◆ PASSAGE TO READ:
Thus, for a tying arrangement to be a violation of Section 1 of the Sherman Act (as well as Section 3 of the Clayton Act, although a violation of that section of the Clayton Act is not presented to us on appeal) it must be shown that (1) the seller has sufficient economic power over the tying product, e. g., monopoly, market dominance, etc., to induce his customer, through economic leverage, to purchase the tied product along with the tying product, and (2) a not insubstantial amount of commerce in the tied product is restrained as a result. See Sulmeyer v. Coca Cola Company, 515 F.2d 835, 844 (5th Cir. 1975), cert. denied, 424 U.S. 934, 96 S.Ct. 1148, 47 L.Ed.2d 341.

In answers to written questions, the jury in the present case found, from what it believed to be a preponderance of the evidence, that the provisions of the Volkswagen dealer and distribution franchise agreements constituted tying agreements under Section 1 of the Sherman Act. It further found that such agreements were not necessary to preserve the goodwill of the defendants.

It is well established that tying arrangements are illegal per se. See, e. g., Fortner Enterprises, Inc. v. United States Steel Corp., 394 U.S. 495, 89 S.Ct. 1252, 22 L.Ed.2d 495 (1969); Northern Pacific Railway Co. v. United States, 356 U.S. 1, 78 S.Ct. 514, 2 L.Ed.2d 545 (1958); Miller v. Granados, 529 F.2d 393 (5th Cir. 1976); Kentucky Fried Chicken Corp. v. Diversified Packaging Corp., 549 F.2d 368 (5th Cir. 1977). That is to say, there are “certain categories of business arrangements . [which] exhibit a high likelihood of anticompetitive impact and offer virtually no prospect at all of enhancing competition. With respect to such arrangements, antitrust plaintiffs need not demonstrate unreasonableness; the conduct constitutes a per se violation of the Sherman Act. The per se label indicates that a plaintiff need not demonstrate that the effects of the tie are unreasonable. Indeed, not only is the plaintiff relieved' from establishing that the effects are unreasonable, but in addition the defendant is not free to demonstrate that the effects are reasonable or even affirmatively desirable”. Kentucky Fried Chicken, supra, at 374-375. Of course this is not to say that the plaintiff is relieved from establishing that a tie-in has actually occurred. Lawful arrangements by any other name do not thereby become unlawful.

◆ DATASET CONTENT:
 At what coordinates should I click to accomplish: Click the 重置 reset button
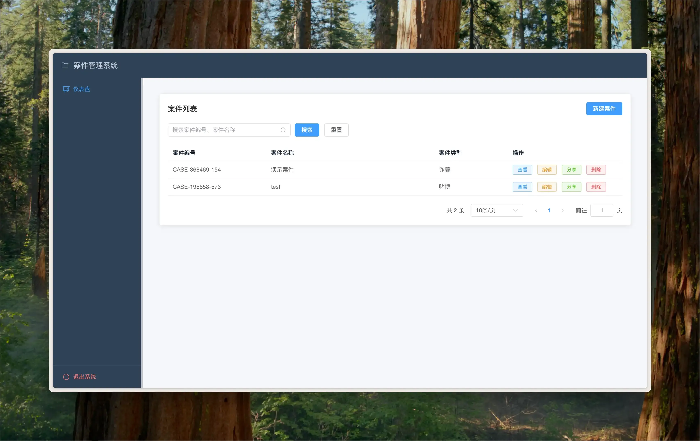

◆ WHAT YOU WILL DO: Write the next part of the court opinion on tying arrangements, picking up right after its final sentence.

◆ TASK ANSWER:
Appellants assert that there is nothing in the best efforts clauses in their franchise agreements on which to base a finding of an illegal per se tying agreement. Those agreements contain provisions requiring the franchisee to use his “best efforts” to promote Volkswagen automobiles, parts, and accessories. Looking at the “best efforts” clauses in isolation, as appellants would have us do, we would tend to agree with this view. But our duty is to look at the circumstances surrounding the use of these clauses to determine if violations of the antitrust laws occurred. “The presence of the illegal condition may be inferred from an extrinsic course of conduct supplementing the written contract”. Advance Business Systems & Supply Co. v. S.C.M. Corporation, 415 F.2d 55, 64 (4th Cir. 1969), cert. denied, 397 U.S. 920, 90 S.Ct. 928, 25 L.Ed.2d 101.

Initially, we reject appellant’s argument that the court’s charge to the jury allowed a finding of tying on the basis of the best efforts provisions standing alone. We view the court’s tying arrangement instruction as sufficient to direct the jury to consider the means by which the provisions were enforced.

It is obvious that VWoA had sufficient economic power in the tying product, Volkswagen automobiles, to “strongly urge” Volkswagen distributors and dealers to purchase VWoA approved parts, the tied product. It is also obvious that more than an insubstantial amount of interstate commerce was affected. See Fortner Enterprises, Inc. v. United States Steel Corp., 394 U.S. 495, 501-502, 89 S.Ct. 1252, 1258, 22 L.Ed.2d 495, 503-504 (1969).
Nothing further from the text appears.